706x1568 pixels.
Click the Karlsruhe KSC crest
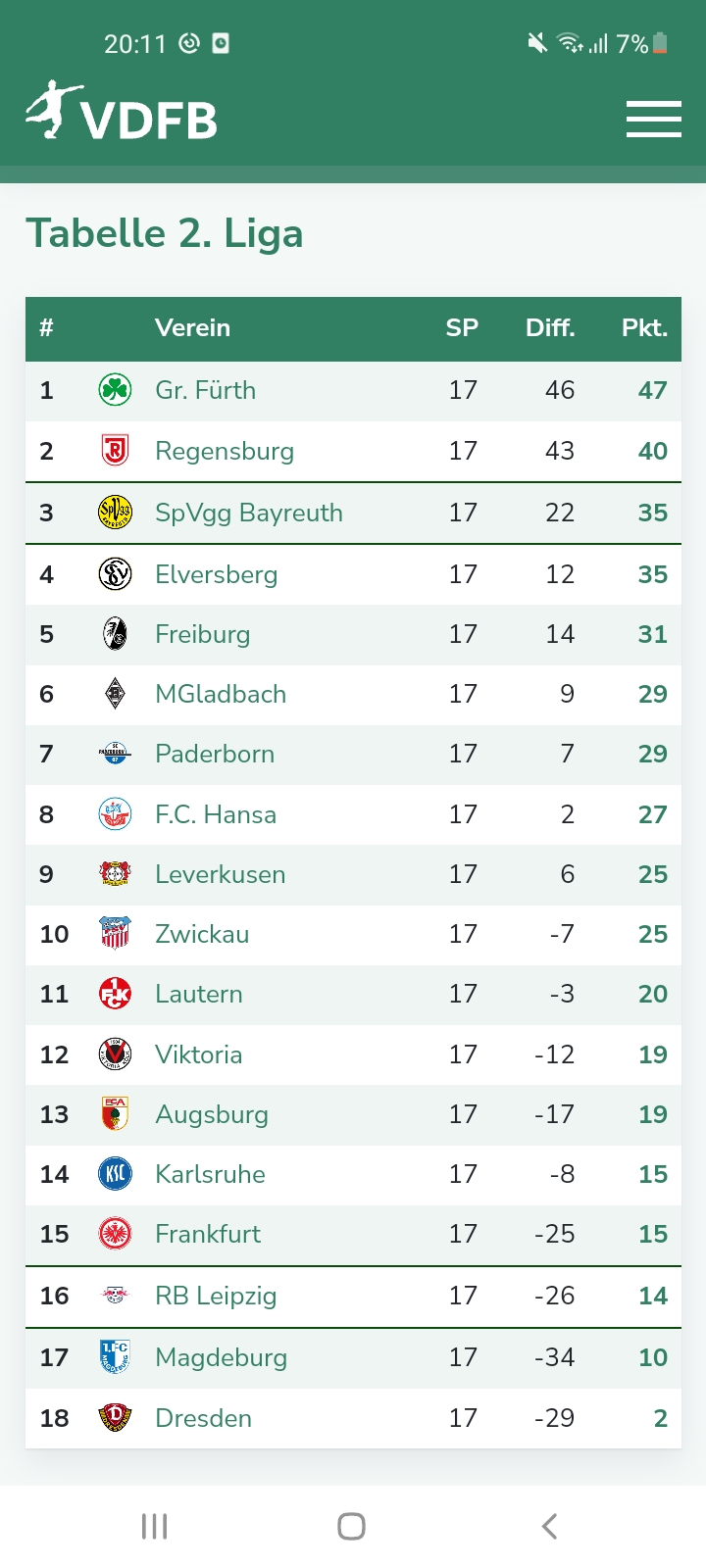coord(116,1174)
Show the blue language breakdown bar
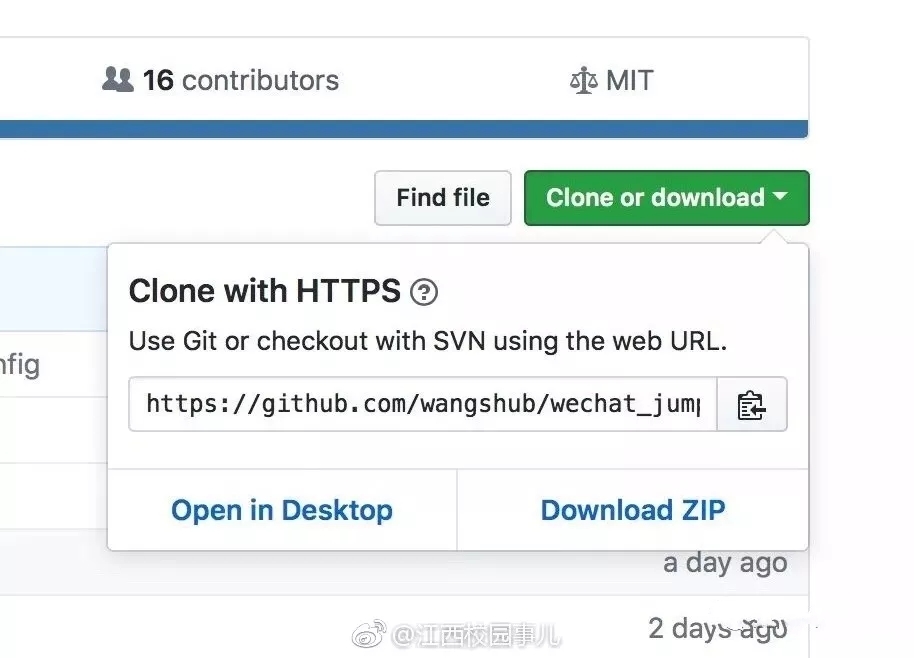This screenshot has height=658, width=914. click(x=404, y=129)
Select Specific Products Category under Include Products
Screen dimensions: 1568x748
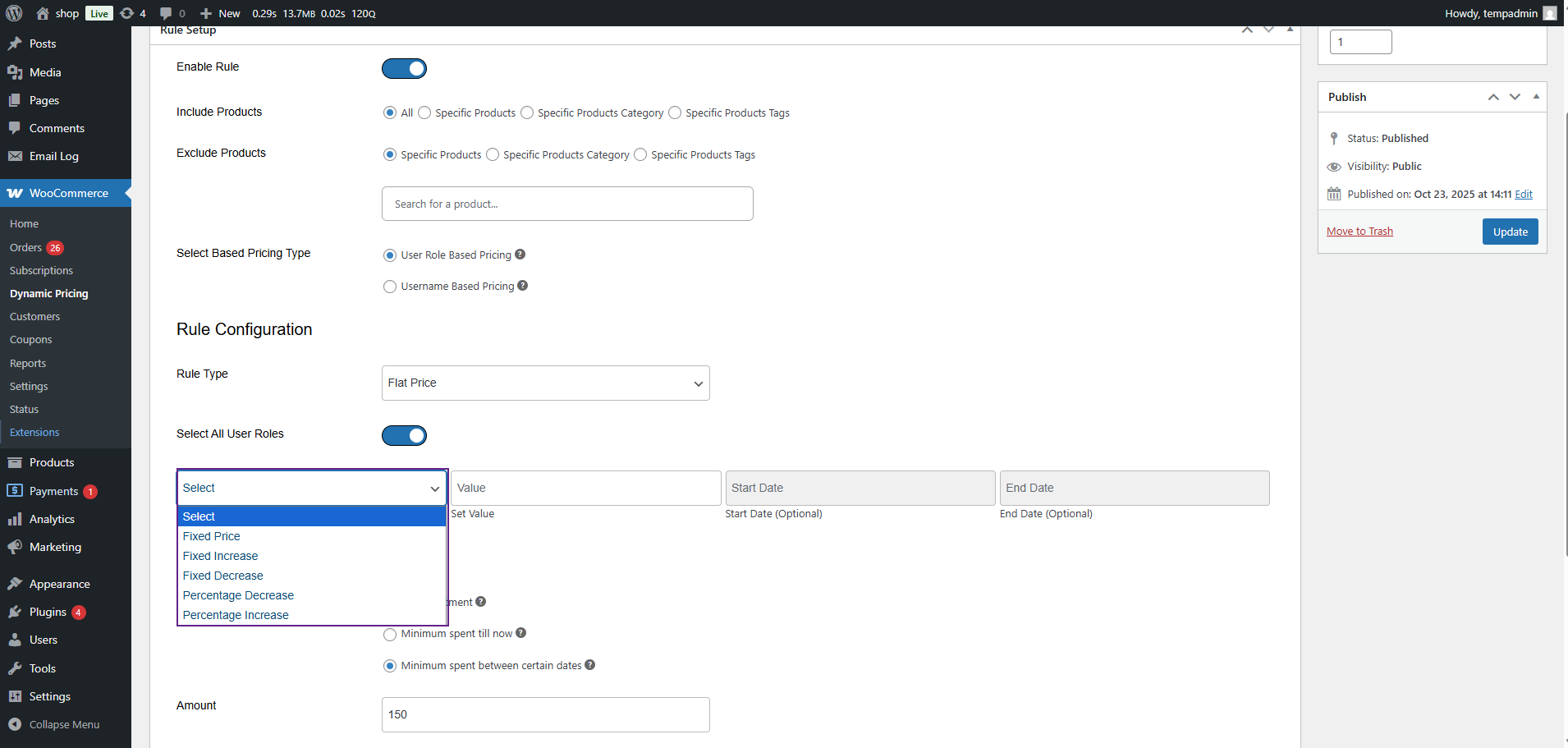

» What to do: The reply should hold every record, unchanged, and no pictures.

» Solution to the exercise:
706x1568 pixels.
Click the Karlsruhe KSC crest
coord(116,1174)
Show the blue language breakdown bar
This screenshot has height=658, width=914. click(x=404, y=129)
Select Specific Products Category under Include Products
Screen dimensions: 1568x748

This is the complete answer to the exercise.